Das Unternehmen sponsert ein Institut zur Erforschung des Internets und darf zur Eröffnung kurz die Datenschutz-Debatte vergessen.
Berlin. Wenn deutsche Politiker über Google reden, kommt der Internet-Riese aus Kalifornien meist nicht gut weg: Zu wenig Datenschutz, zu viel Macht, lautet die Klage aus allen Parteien. Doch davon war Dienstagabend in der altehrwürdigen Humboldt-Universität (HU) zu Berlin nicht viel zu hören: Drei Forschungseinrichtungen eröffneten feierlich ein neues Institut, dessen Hauptsponsor Google ist. Und die Politik schickte nicht nur Dankesadressen, sondern lobte auch gleich die „gelebte unternehmerische Verantwortung“.

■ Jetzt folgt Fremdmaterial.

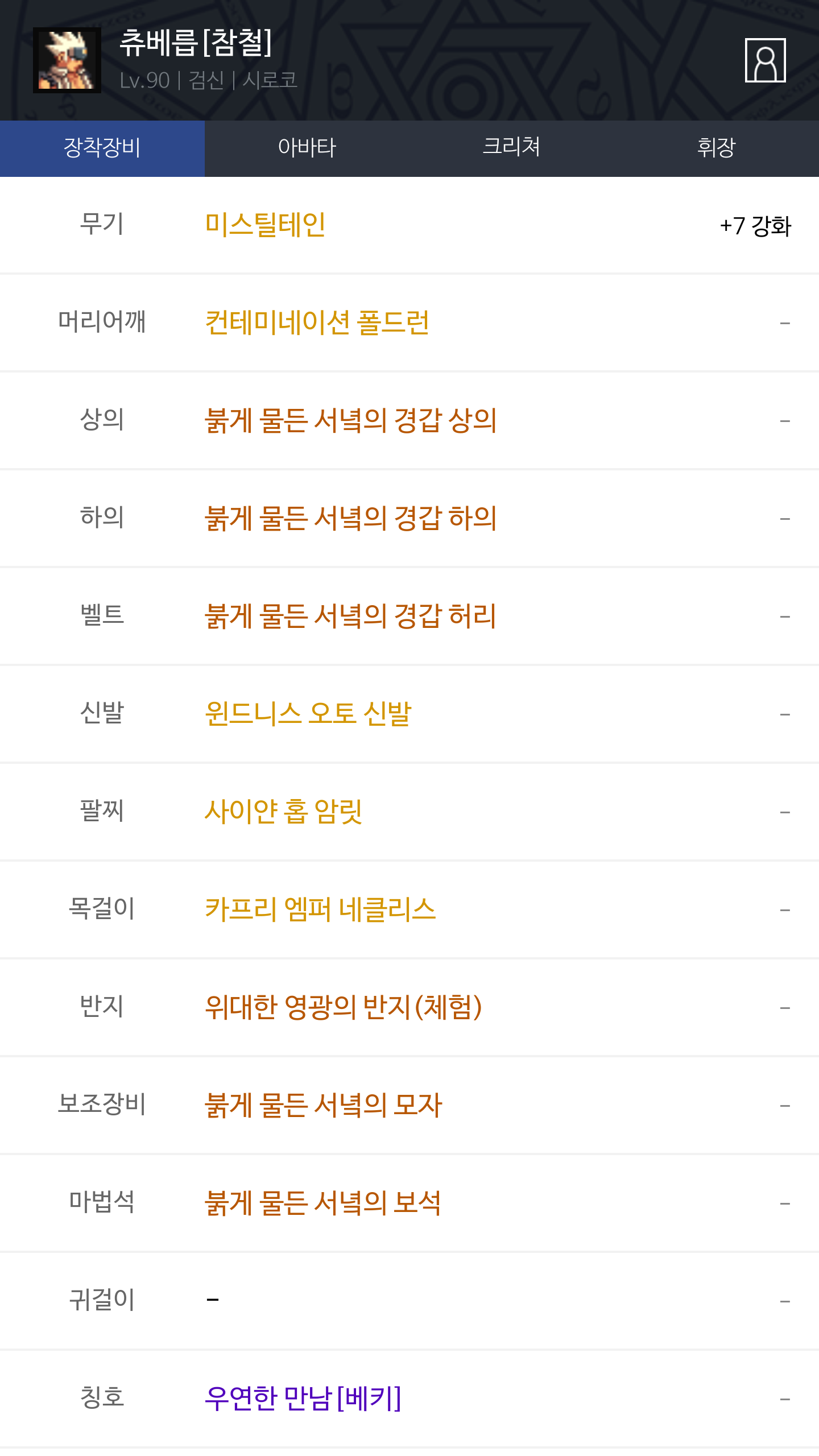
Task: Select the 장착장비 tab
Action: pyautogui.click(x=102, y=148)

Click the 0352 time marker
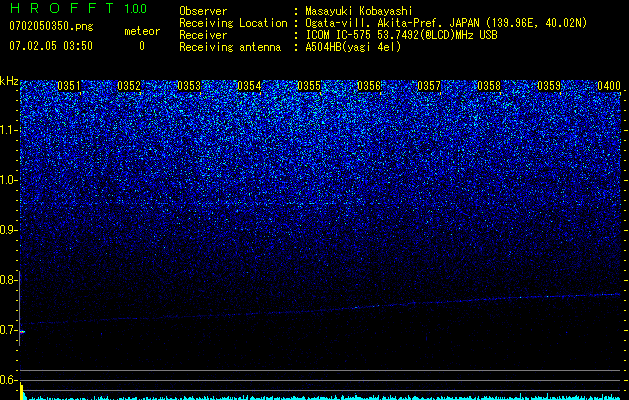point(129,86)
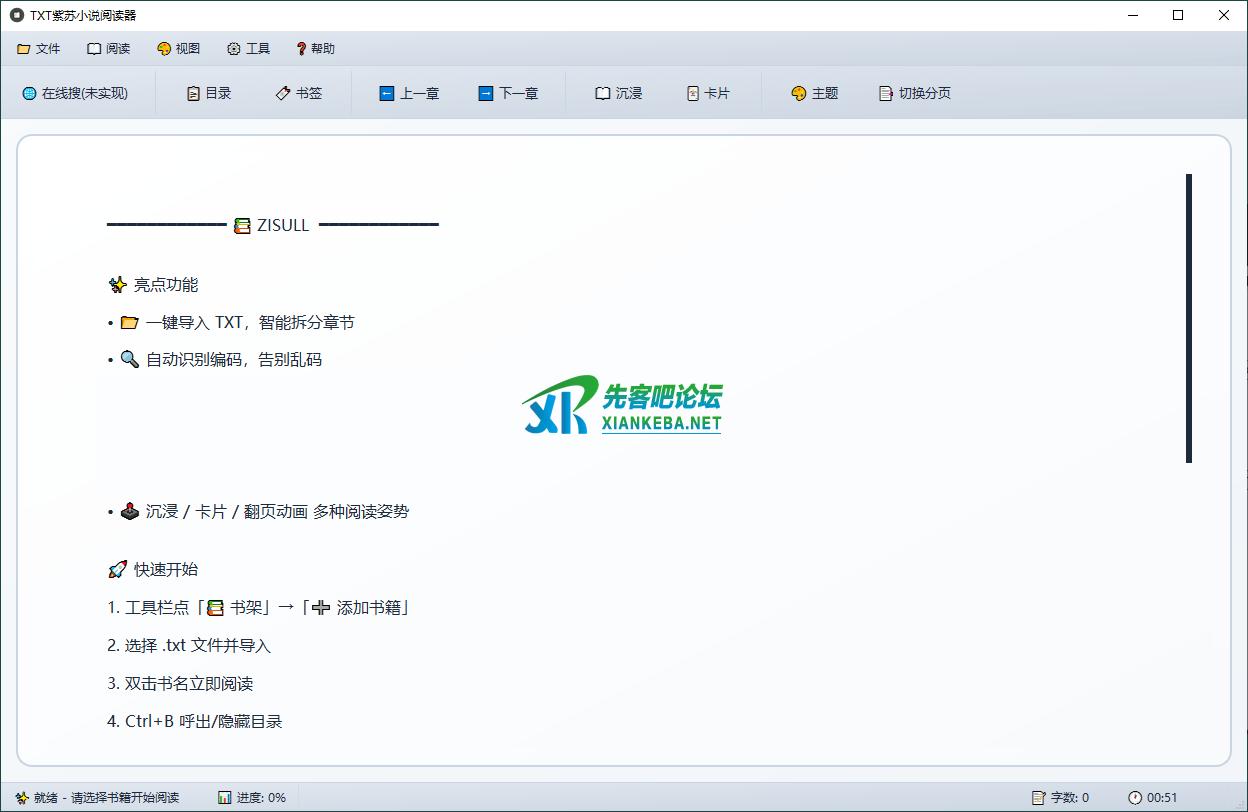This screenshot has width=1248, height=812.
Task: Open the theme (主题) palette
Action: pyautogui.click(x=814, y=93)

4,5 Millionen Euro spendet Google in den nächsten drei Jahren – für einen Konzern mit zuletzt 2,73 Milliarden Dollar Quartalsgewinn ein Klacks. Doch in der deutschen Forschungslandschaft ist eine solche Summe viel wert: Ohne Anschubfinanzierung vom Suchmaschinen- Betreiber, so betonen die Forscher, hätte man das interdisziplinäre „Alexander von Humboldt Institut für Internet und Gesellschaft“ nicht gründen können.
Vier renommierte Institutionen wollen nun ergründen, wie das Internet die Gesellschaft verändert – zum Auftakt gibt es gleich ein dreitägiges Symposium. Gründer der Denkfabrik sind die Humboldt-Universität – an die das Institut organisatorisch angedockt ist -, die Universität der Künste (UdK) und das Wissenschaftszentrum Berlin für Sozialforschung (WZB), allesamt aus der Hauptstadt. Als Kooperationspartner ist das Hamburger Hans-Bredow-Institut für Medienforschung dabei.

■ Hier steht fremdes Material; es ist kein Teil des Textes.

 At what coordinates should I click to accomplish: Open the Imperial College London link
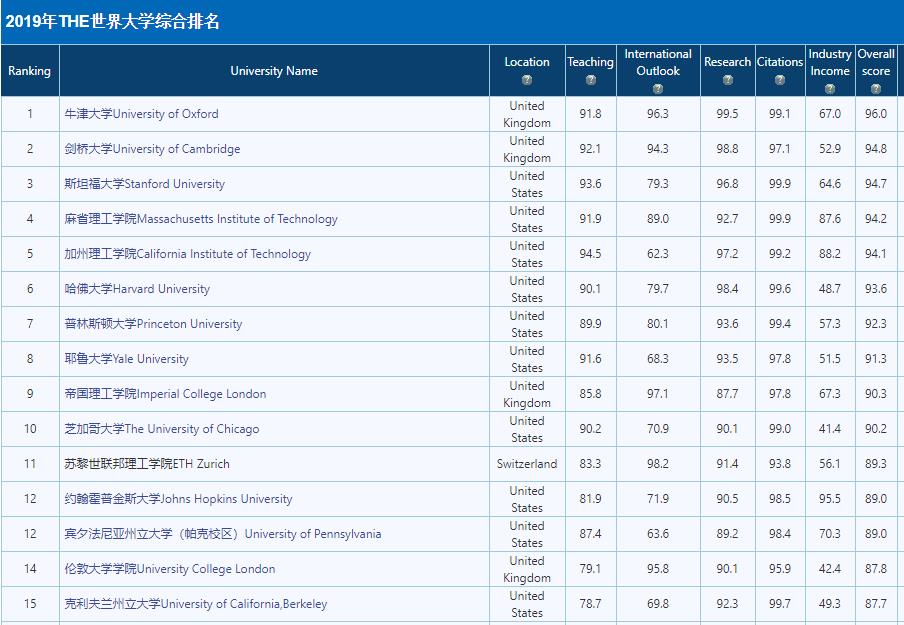(165, 394)
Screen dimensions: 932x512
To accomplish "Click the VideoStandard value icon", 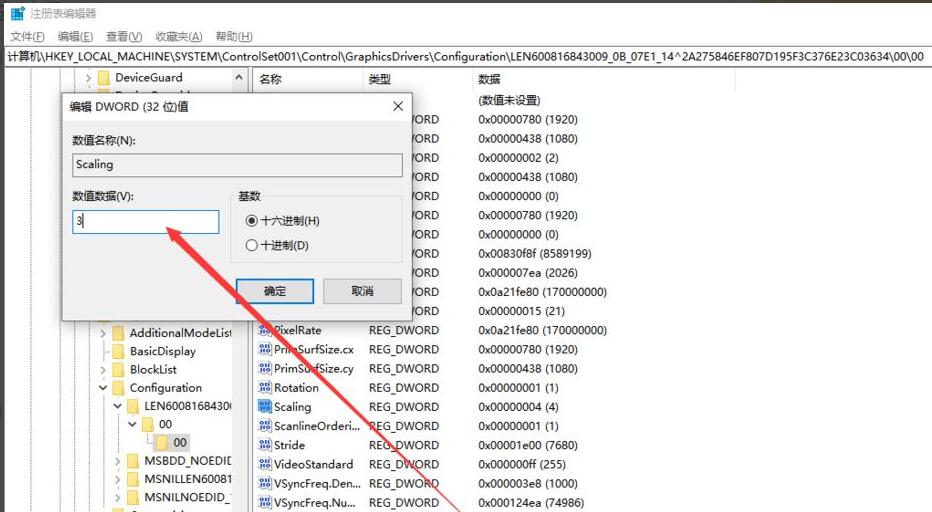I will [x=265, y=464].
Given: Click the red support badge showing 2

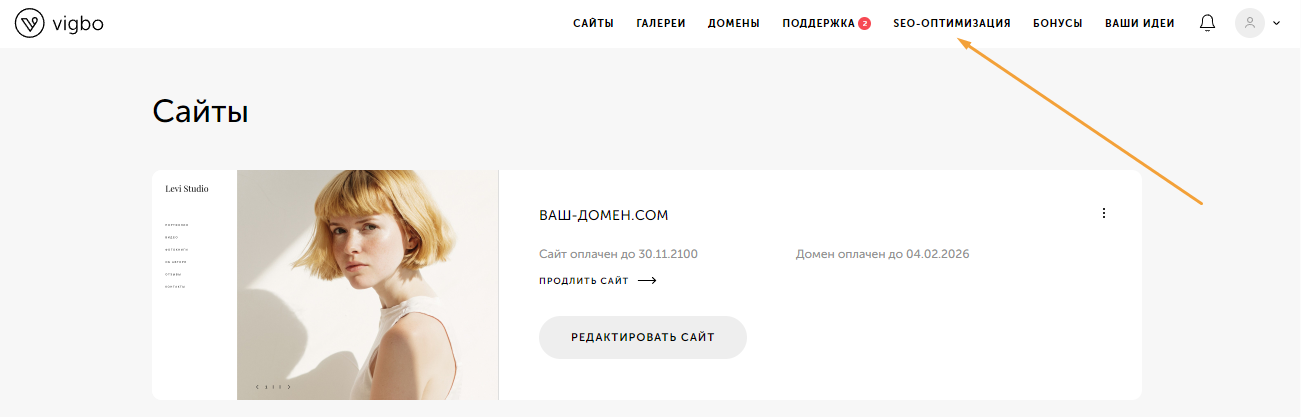Looking at the screenshot, I should tap(864, 23).
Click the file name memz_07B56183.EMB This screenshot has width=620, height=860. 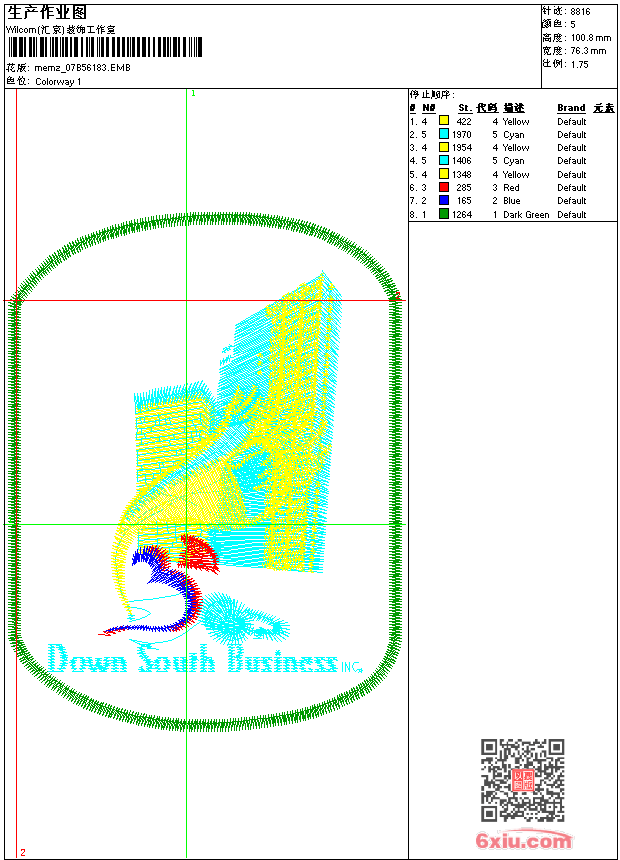coord(82,67)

+++Google fördert geplantes Institut für Internetforschung+++
+++Google finanziert unabhängiges Internet-Institut+++
Einen Einfluss auf die wissenschaftliche Arbeit habe Google nicht, betonten Forscher wie Sponsor. „Das Sagen hat die Wissenschaft, für die Unterstützung danken wir der Wirtschaft sehr“, sagte Jutta Allmendinger, Präsidentin des WZB. Und Google-Vorstand David Drummond versicherte: „Wir erwarten recht viel Kritik, und wir freuen uns darauf.“
Eine spezielle Konstruktion soll diese Rollenteilung absichern: Das Institut besteht aus Forschungs- und Fördergesellschaft. Die Inhalte der Arbeit legt der wissenschaftliche Arm autonom fest. Die Fördergesellschaft stellt lediglich die Finanzierung. Neben Google sollen künftig auch andere Sponsoren hinzustoßen.
Profitieren wolle Google vom Erkenntnisgewinn, sagte Drummond: Man hoffe, das Zusammenspiel zwischen Internet, Wissenschaft und Gesellschaft besser zu verstehen. Berlin sei ein hervorragender Standort dafür – schließlich sei es nicht nur politische, sondern mit den vielen Unternehmen und wissenschaftlichen Einrichtungen immer mehr auch digitale Hauptstadt des Landes.
Klar ist: Einige der Prämissen, unter denen die Forscher arbeiten, sind auch im Sinne des Internet-Riesen. HU-Präsident Jan-Hendrik Olbertz strich zum Beispiel Informationsfreiheit und Zugangsoffenheit heraus – Bedingungen, die auch den vielen Online-Diensten von Google dienen dürften.
Das Institut könnte Google zudem helfen, sein Image aufzupolieren. Das hat in Deutschland durch erregte Datenschutz-Debatten gelitten. „Wenn zuletzt Google davon profitiert, dass sein gesellschaftliches Engagement öffentlich zurecht gewertschätzt wird und es zugleich auf die ein oder andere neue Idee gebracht wird, so ist das nur die andere Seite einer Medaille eines faires und transparenten Projekts“, sagte Knut Nevermann, Staatssekretär des Berliner Bildungssenators. Wenn sich die Wirtschaft für die Wissenschaft engagiere, zeige das „gelebte unternehmerische Verantwortung“. So viel Politikerlob war selten.
Mit dem Namenspaten des Instituts können übrigens Deutsche wie Amerikaner etwas anfangen. Als weltreisender Entdecker sei Alexander von Humboldt ein Rollenmodell für die Arbeit am Institut und die angestrebte weltweite Kooperation, sagte Prof. Jan-Hendrik Olbertz, Präsident der Humboldt-Universität: Er habe bei seinen Reisen Grenzen infrage gestellt und überschritten.
Google-Manager Drummond nutzte den Lobpreis für den Forscher für eine kleine Spitze: Heute sähen Humboldts Reisen sicher ganz anders aus, sagte der Manager. „Und hoffentlich würde er Google Maps nutzen, vielleicht sogar Street View“ – also jener digitalen Straßenansicht, die manch deutscher Datenschützer und am liebsten verboten hätte.